WHAT THE EXERCISE ASKS — Please reproduce the data below word for word.

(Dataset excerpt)
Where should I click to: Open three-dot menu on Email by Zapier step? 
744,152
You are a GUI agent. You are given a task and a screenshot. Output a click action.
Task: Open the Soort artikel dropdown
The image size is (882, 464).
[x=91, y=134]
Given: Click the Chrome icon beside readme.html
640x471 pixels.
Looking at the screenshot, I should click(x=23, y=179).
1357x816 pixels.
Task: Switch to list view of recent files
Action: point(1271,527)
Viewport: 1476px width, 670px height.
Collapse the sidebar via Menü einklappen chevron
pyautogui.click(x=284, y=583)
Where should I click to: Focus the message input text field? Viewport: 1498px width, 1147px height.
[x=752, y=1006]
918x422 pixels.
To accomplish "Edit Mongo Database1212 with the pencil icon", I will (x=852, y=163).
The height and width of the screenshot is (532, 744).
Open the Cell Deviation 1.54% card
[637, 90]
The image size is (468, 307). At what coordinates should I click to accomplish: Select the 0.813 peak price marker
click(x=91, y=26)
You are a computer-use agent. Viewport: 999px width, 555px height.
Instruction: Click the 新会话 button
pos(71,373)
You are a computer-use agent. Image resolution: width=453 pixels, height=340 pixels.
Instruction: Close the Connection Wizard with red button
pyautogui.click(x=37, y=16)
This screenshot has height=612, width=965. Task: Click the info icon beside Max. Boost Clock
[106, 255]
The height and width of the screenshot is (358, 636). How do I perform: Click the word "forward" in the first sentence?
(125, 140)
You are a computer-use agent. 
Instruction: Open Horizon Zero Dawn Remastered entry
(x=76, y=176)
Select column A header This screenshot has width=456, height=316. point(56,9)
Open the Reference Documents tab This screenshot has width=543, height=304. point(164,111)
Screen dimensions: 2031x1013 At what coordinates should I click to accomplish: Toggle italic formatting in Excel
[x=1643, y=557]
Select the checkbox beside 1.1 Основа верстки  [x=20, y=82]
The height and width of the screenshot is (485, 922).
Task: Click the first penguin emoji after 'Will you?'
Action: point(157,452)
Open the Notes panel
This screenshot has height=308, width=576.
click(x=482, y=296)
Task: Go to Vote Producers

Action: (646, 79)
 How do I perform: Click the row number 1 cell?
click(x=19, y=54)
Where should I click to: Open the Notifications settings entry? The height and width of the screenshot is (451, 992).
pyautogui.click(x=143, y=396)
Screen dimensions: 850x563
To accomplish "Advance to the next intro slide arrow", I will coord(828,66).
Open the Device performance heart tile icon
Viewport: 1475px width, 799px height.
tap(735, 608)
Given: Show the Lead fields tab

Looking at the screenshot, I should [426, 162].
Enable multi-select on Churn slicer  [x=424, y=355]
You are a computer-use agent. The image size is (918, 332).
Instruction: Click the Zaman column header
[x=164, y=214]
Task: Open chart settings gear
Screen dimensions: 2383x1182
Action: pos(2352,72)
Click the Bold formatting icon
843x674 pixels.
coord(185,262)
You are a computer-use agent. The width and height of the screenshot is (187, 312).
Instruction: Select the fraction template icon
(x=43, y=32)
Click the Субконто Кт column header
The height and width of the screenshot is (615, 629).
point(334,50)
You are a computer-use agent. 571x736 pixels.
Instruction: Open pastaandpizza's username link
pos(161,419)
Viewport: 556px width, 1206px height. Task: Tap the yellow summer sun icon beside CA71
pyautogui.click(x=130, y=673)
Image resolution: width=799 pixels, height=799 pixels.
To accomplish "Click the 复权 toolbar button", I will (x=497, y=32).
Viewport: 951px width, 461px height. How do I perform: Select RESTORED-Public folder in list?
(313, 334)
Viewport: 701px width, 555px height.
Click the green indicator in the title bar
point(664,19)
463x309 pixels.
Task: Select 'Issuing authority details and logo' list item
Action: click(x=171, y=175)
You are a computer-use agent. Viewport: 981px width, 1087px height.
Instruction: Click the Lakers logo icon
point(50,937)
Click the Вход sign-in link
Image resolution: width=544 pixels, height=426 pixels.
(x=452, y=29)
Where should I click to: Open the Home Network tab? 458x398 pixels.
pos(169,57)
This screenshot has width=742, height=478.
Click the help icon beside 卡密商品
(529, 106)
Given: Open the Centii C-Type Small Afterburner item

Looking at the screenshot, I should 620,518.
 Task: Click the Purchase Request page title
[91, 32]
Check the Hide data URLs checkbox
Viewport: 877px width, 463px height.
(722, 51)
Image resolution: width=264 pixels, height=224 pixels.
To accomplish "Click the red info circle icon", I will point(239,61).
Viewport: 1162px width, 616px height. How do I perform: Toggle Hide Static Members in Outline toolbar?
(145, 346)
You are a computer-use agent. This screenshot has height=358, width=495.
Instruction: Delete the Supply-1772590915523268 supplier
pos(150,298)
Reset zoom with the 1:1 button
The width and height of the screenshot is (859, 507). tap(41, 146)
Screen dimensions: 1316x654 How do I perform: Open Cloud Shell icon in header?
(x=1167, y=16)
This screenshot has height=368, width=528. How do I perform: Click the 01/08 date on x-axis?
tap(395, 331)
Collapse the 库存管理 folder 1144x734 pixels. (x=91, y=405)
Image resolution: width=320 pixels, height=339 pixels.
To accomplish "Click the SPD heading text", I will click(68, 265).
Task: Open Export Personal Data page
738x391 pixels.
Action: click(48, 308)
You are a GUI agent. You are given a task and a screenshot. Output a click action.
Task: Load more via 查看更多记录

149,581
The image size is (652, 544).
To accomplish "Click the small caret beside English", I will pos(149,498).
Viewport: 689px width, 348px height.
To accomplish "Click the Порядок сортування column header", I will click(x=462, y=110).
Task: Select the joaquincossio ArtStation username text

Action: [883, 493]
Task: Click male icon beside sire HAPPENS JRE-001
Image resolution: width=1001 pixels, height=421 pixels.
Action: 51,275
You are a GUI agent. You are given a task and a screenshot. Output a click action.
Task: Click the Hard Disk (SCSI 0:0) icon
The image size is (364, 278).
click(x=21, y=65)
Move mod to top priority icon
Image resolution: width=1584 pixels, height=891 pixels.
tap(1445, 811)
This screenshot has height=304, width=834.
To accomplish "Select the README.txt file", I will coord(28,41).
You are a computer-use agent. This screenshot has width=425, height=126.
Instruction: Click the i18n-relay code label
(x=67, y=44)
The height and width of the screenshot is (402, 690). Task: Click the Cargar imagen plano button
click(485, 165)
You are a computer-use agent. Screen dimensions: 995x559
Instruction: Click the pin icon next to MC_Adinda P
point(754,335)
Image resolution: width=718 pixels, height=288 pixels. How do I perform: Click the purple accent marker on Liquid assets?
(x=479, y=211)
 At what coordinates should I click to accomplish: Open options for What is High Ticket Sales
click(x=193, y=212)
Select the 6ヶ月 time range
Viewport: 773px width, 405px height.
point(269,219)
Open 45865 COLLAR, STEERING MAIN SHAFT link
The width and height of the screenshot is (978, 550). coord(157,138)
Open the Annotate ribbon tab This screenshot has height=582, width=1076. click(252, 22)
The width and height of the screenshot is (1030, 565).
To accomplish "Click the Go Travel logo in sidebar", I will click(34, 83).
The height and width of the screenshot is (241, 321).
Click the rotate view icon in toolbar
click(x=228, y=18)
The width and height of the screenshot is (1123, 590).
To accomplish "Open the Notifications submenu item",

EXPECTED ANSWER —
Where should I click to: Open three-dot menu on Email by Zapier step? 
744,152
You are a GUI agent. You are given a task and a screenshot. Output a click action.
Task: Open the Soort artikel dropdown
The image size is (882, 464).
[x=91, y=134]
Given: Click the Chrome icon beside readme.html
640x471 pixels.
Looking at the screenshot, I should click(x=23, y=179).
1357x816 pixels.
Task: Switch to list view of recent files
Action: point(1271,527)
Viewport: 1476px width, 670px height.
Collapse the sidebar via Menü einklappen chevron
pyautogui.click(x=284, y=583)
Where should I click to: Focus the message input text field? Viewport: 1498px width, 1147px height.
[x=752, y=1006]
918x422 pixels.
To accomplish "Edit Mongo Database1212 with the pencil icon", I will (x=852, y=163).
The height and width of the screenshot is (532, 744).
Open the Cell Deviation 1.54% card
[637, 90]
The image size is (468, 307). At what coordinates should I click to accomplish: Select the 0.813 peak price marker
click(x=91, y=26)
You are a computer-use agent. Viewport: 999px width, 555px height.
Instruction: Click the 新会话 button
pos(71,373)
You are a computer-use agent. Image resolution: width=453 pixels, height=340 pixels.
Instruction: Close the Connection Wizard with red button
pyautogui.click(x=37, y=16)
This screenshot has height=612, width=965. Task: Click the info icon beside Max. Boost Clock
[106, 255]
The height and width of the screenshot is (358, 636). How do I perform: Click the word "forward" in the first sentence?
(125, 140)
You are a computer-use agent. 
Instruction: Open Horizon Zero Dawn Remastered entry
(x=76, y=176)
Select column A header This screenshot has width=456, height=316. point(56,9)
Open the Reference Documents tab This screenshot has width=543, height=304. point(164,111)
Screen dimensions: 2031x1013 At what coordinates should I click to accomplish: Toggle italic formatting in Excel
[x=1643, y=557]
Select the checkbox beside 1.1 Основа верстки  [x=20, y=82]
The height and width of the screenshot is (485, 922).
Task: Click the first penguin emoji after 'Will you?'
Action: point(157,452)
Open the Notes panel
This screenshot has height=308, width=576.
click(x=482, y=296)
Task: Go to Vote Producers

Action: (646, 79)
 How do I perform: Click the row number 1 cell?
click(x=19, y=54)
Where should I click to: Open the Notifications settings entry? The height and width of the screenshot is (451, 992).
pyautogui.click(x=143, y=396)
Screen dimensions: 850x563
To accomplish "Advance to the next intro slide arrow", I will coord(828,66).
Open the Device performance heart tile icon
Viewport: 1475px width, 799px height.
tap(735, 608)
Given: Show the Lead fields tab

Looking at the screenshot, I should [426, 162].
Enable multi-select on Churn slicer  [x=424, y=355]
You are a computer-use agent. The image size is (918, 332).
Instruction: Click the Zaman column header
[x=164, y=214]
Task: Open chart settings gear
Screen dimensions: 2383x1182
Action: pos(2352,72)
Click the Bold formatting icon
843x674 pixels.
coord(185,262)
You are a computer-use agent. The width and height of the screenshot is (187, 312).
Instruction: Select the fraction template icon
(x=43, y=32)
Click the Субконто Кт column header
The height and width of the screenshot is (615, 629).
point(334,50)
You are a computer-use agent. 571x736 pixels.
Instruction: Open pastaandpizza's username link
pos(161,419)
Viewport: 556px width, 1206px height. Task: Tap the yellow summer sun icon beside CA71
pyautogui.click(x=130, y=673)
Image resolution: width=799 pixels, height=799 pixels.
To accomplish "Click the 复权 toolbar button", I will (x=497, y=32).
Viewport: 951px width, 461px height. How do I perform: Select RESTORED-Public folder in list?
(313, 334)
Viewport: 701px width, 555px height.
Click the green indicator in the title bar
point(664,19)
463x309 pixels.
Task: Select 'Issuing authority details and logo' list item
Action: click(x=171, y=175)
You are a computer-use agent. Viewport: 981px width, 1087px height.
Instruction: Click the Lakers logo icon
point(50,937)
Click the Вход sign-in link
Image resolution: width=544 pixels, height=426 pixels.
(x=452, y=29)
Where should I click to: Open the Home Network tab? 458x398 pixels.
pos(169,57)
This screenshot has width=742, height=478.
Click the help icon beside 卡密商品
(529, 106)
Given: Open the Centii C-Type Small Afterburner item

Looking at the screenshot, I should 620,518.
 Task: Click the Purchase Request page title
[91, 32]
Check the Hide data URLs checkbox
Viewport: 877px width, 463px height.
(722, 51)
Image resolution: width=264 pixels, height=224 pixels.
To accomplish "Click the red info circle icon", I will point(239,61).
Viewport: 1162px width, 616px height. How do I perform: Toggle Hide Static Members in Outline toolbar?
(145, 346)
You are a computer-use agent. This screenshot has height=358, width=495.
Instruction: Delete the Supply-1772590915523268 supplier
pos(150,298)
Reset zoom with the 1:1 button
The width and height of the screenshot is (859, 507). tap(41, 146)
Screen dimensions: 1316x654 How do I perform: Open Cloud Shell icon in header?
(x=1167, y=16)
This screenshot has height=368, width=528. How do I perform: Click the 01/08 date on x-axis?
tap(395, 331)
Collapse the 库存管理 folder 1144x734 pixels. (x=91, y=405)
Image resolution: width=320 pixels, height=339 pixels.
To accomplish "Click the SPD heading text", I will click(68, 265).
Task: Open Export Personal Data page
738x391 pixels.
Action: click(48, 308)
You are a GUI agent. You are given a task and a screenshot. Output a click action.
Task: Load more via 查看更多记录

149,581
The image size is (652, 544).
To accomplish "Click the small caret beside English", I will pos(149,498).
Viewport: 689px width, 348px height.
To accomplish "Click the Порядок сортування column header", I will click(x=462, y=110).
Task: Select the joaquincossio ArtStation username text

Action: [883, 493]
Task: Click male icon beside sire HAPPENS JRE-001
Image resolution: width=1001 pixels, height=421 pixels.
Action: 51,275
You are a GUI agent. You are given a task and a screenshot. Output a click action.
Task: Click the Hard Disk (SCSI 0:0) icon
The image size is (364, 278).
click(x=21, y=65)
Move mod to top priority icon
Image resolution: width=1584 pixels, height=891 pixels.
tap(1445, 811)
This screenshot has height=304, width=834.
To accomplish "Select the README.txt file", I will coord(28,41).
You are a computer-use agent. This screenshot has width=425, height=126.
Instruction: Click the i18n-relay code label
(x=67, y=44)
The height and width of the screenshot is (402, 690). Task: Click the Cargar imagen plano button
click(485, 165)
You are a computer-use agent. Screen dimensions: 995x559
Instruction: Click the pin icon next to MC_Adinda P
point(754,335)
Image resolution: width=718 pixels, height=288 pixels. How do I perform: Click the purple accent marker on Liquid assets?
(x=479, y=211)
 At what coordinates should I click to accomplish: Open options for What is High Ticket Sales
click(x=193, y=212)
Select the 6ヶ月 time range
Viewport: 773px width, 405px height.
point(269,219)
Open 45865 COLLAR, STEERING MAIN SHAFT link
The width and height of the screenshot is (978, 550). coord(157,138)
Open the Annotate ribbon tab This screenshot has height=582, width=1076. click(252, 22)
The width and height of the screenshot is (1030, 565).
To accomplish "Click the Go Travel logo in sidebar", I will click(34, 83).
The height and width of the screenshot is (241, 321).
Click the rotate view icon in toolbar
click(x=228, y=18)
The width and height of the screenshot is (1123, 590).
To accomplish "Open the Notifications submenu item",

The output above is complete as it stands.